§ **EXCERPT TO READ**:
By Chris Olds | Beckett Basketball Editor | Commentary
The silence is deafening … and it says plenty so far.
While the NFL’s lockout robbed us of some meaningless training camp reports while the football card printing presses kept on a rolling with all the veterans and the newest rookies, the NBA is quite a different story.
How different? There have been zero officially licensed 2011-12 NBA products offered for pre-sale by Panini America, the league’s exclusive trading card licensee.
That shouldn’t be surprising considering that NBA.com has stripped players of their ability to appear on their own profile pages but it might be to some. It’s looking like the labor woes also could mean that collectors – fans – could be stripped of those same players’ appearances on NBA-approved basketball cards, too.
It’s all a bit circumstantial right now, obviously, but consider that a nearly 12 months ago, Prestige arrived on Sept. 29, 2010. It’s almost September. One should also consider that some of us were eagerly awaiting the return of NBA Hoops, a long-running staple of the basketball card market’s revival in 1989 and into the 1990s that hasn’t been around recently. That nostalgia kick housed in mylar had been teased for a late-September release.
One major online dealer contacted Friday noted that he hadn’t seen any pre-orders for 2011-12 — neither Prestige nor Hoops — and also noted that it’s “very late” for the ordering window to begin.

(Entries for finding words and elements)
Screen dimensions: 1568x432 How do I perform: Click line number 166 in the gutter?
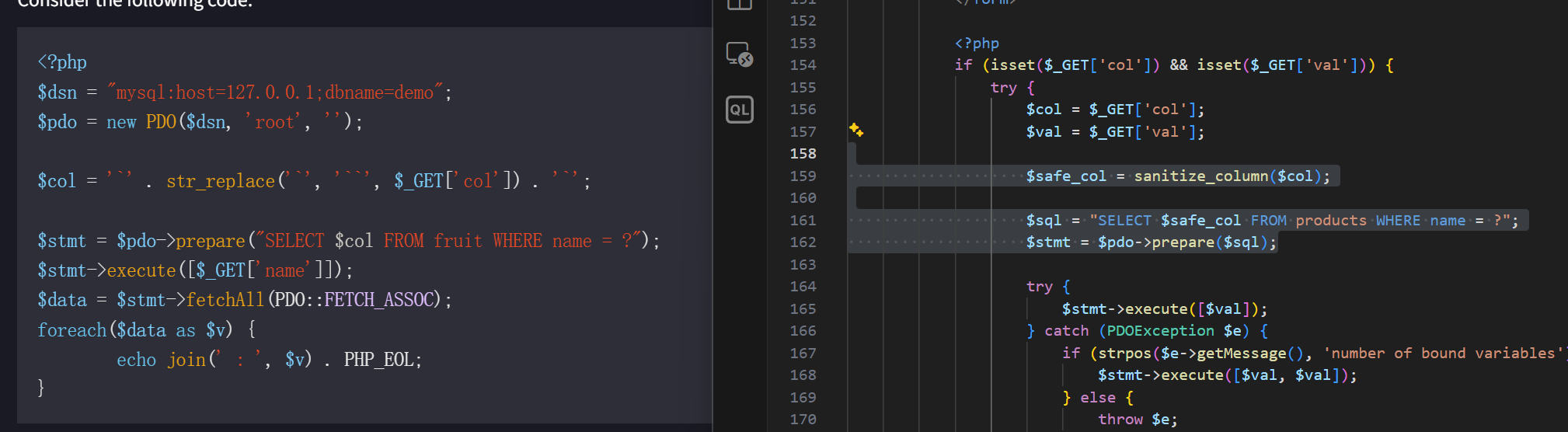point(803,331)
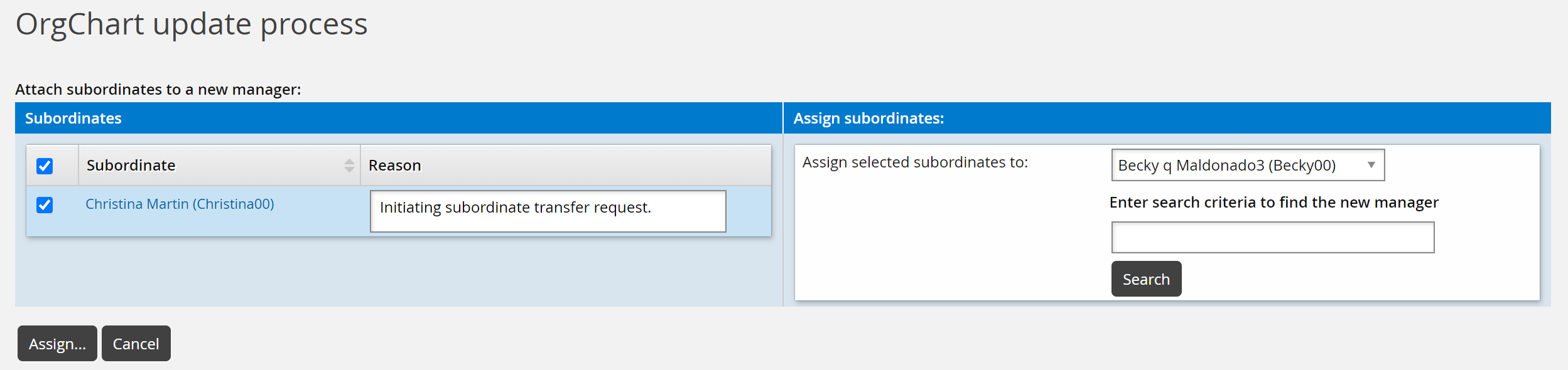Open the Christina Martin (Christina00) link
This screenshot has width=1568, height=370.
180,204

§ **REQUIREMENTS**: Reproduce the passage of the basketball card commentary starting at "It’s all a bit" and ending at "a late-September release.".

§ **CORRECT OUTPUT**:
It’s all a bit circumstantial right now, obviously, but consider that a nearly 12 months ago, Prestige arrived on Sept. 29, 2010. It’s almost September. One should also consider that some of us were eagerly awaiting the return of NBA Hoops, a long-running staple of the basketball card market’s revival in 1989 and into the 1990s that hasn’t been around recently. That nostalgia kick housed in mylar had been teased for a late-September release.